A bandit fumbled with something round and clay, pulling it from a bag.

It flew.

A clay pot, sloshing with unknown liquid. Glowing faintly at the seams.

From behind, The voice from before boomed in panic.

“Don’t throw that, you idiot—not in an enclosed—”

“GET BACK!” Jian Feng’s voice cut through the chaos.

Tianyi froze mid-step.

So did Windy.

Jian Feng stepped forward instead, sword in hand. Calm. Precise.

The pot spun through the air in a lazy arc.

Jian Feng didn’t swing to break it.

Instead, he tapped it—just the edge of his blade, so gently it didn’t even chip the ceramic. With smooth, practiced footwork, he pivoted with it, painting a curve through the air with his sword, redirecting the pot and slowing its momentum.

With a smooth pivot, he redirected its momentum downward and away, letting it tumble behind him.

THUNK.

The pot rolled into a shallow groove behind him and stilled. Unbroken. Inert.

The mist of panic began to clear, though tension still hung thick as smoke.

Jian Feng exhaled. “Don't let them break it. It'll explode and could cause the entire cave system to collapse on us.”

A muttered curse echoed from deeper in the cavern. That same voice erupted from the back once more.

“Which one of you brain-dead bastards threw that?
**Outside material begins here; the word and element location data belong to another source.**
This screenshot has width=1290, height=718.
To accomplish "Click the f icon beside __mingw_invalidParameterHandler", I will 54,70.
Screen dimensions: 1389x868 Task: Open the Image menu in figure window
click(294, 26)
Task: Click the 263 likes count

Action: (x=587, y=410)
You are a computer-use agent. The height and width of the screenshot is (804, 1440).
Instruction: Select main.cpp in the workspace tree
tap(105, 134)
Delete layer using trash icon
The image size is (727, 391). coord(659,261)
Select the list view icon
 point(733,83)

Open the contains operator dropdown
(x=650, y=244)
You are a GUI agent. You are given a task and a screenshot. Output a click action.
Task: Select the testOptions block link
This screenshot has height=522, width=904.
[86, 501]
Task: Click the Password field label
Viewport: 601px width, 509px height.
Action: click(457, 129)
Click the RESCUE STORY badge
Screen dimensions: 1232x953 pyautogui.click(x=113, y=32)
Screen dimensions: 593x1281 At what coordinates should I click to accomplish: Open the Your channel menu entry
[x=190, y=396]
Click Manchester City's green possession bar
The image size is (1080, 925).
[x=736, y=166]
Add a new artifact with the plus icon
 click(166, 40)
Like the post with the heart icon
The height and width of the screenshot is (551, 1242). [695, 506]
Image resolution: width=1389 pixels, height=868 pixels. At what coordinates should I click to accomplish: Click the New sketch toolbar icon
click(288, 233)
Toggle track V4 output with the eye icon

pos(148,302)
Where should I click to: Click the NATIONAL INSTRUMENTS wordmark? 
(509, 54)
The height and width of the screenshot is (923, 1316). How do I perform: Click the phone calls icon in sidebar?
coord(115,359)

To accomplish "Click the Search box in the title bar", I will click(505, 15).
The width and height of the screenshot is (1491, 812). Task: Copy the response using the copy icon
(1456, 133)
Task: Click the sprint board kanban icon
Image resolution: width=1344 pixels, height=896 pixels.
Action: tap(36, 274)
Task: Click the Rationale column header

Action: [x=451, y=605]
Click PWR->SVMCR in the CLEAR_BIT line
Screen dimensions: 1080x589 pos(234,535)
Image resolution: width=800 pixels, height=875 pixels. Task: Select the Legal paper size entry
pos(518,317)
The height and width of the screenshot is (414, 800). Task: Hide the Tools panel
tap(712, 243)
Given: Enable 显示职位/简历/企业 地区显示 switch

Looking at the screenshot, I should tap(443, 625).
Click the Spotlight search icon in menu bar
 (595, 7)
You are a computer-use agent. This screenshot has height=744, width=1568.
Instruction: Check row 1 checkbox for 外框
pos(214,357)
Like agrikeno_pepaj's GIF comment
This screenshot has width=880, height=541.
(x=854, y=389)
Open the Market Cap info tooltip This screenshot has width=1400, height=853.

Are you trying to kill us all?!"

Jian Feng’s gaze snapped to Tianyi and Windy. The two spirit beasts splattered with blood continued to radiate a sharp readiness. Their presence alone was overwhelming. In the open, they’d be untouchable.

But this wasn’t open terrain.

They were in someone else's den.

“Clear the path,” he said firmly. “I’ll take care of their leader.”

Tianyi didn’t argue. Windy gave a low hiss, flicked his tail, and surged ahead like an arrow let loose.

The tunnel, once meant to strangle intruders, had turned on its creators. The narrow corridor forced the bandits into a single funnel, and they could do nothing against the blur of motion and death tearing through their ranks.

Windy darted through legs, under blades, and between openings no one could see. His tail whipped behind him, knocking weapons free. When he bit, he paralyzed. When he coiled, bones snapped.

Tianyi blurred past overhead, her feet touching wall, ceiling, floor, never still. She struck with elbow and palm, like a dancer with blades for limbs. A spin, a leap, a hammering blow to the jaw, and down went another bandit.

Cries rose. Fear overtook coordination.

They weren't fighting back anymore. They were trying to survive.

Jian Feng surged forward between them, weaving through the mess of bodies. He parried a wild swing without looking, ducked a flailing spear, sidestepped a desperate tackle.

The bandits no longer formed a wall. They were cracks in a dying dam.

He spotted him.

At the far end of the chamber, backed against a roughly carved dais of stone, stood a thickset man with a brutal face and twitching eyes. Greasy hair tied in a haphazard knot, lips pressed thin, one hand clutching a short club, the other hovering behind a waist sash heavy with small vials.

Jian Feng didn’t hesitate.

He leapt over the last crouching bandit and drew his sword in a single breath.

A clean arc.

Polished steel singing through the air.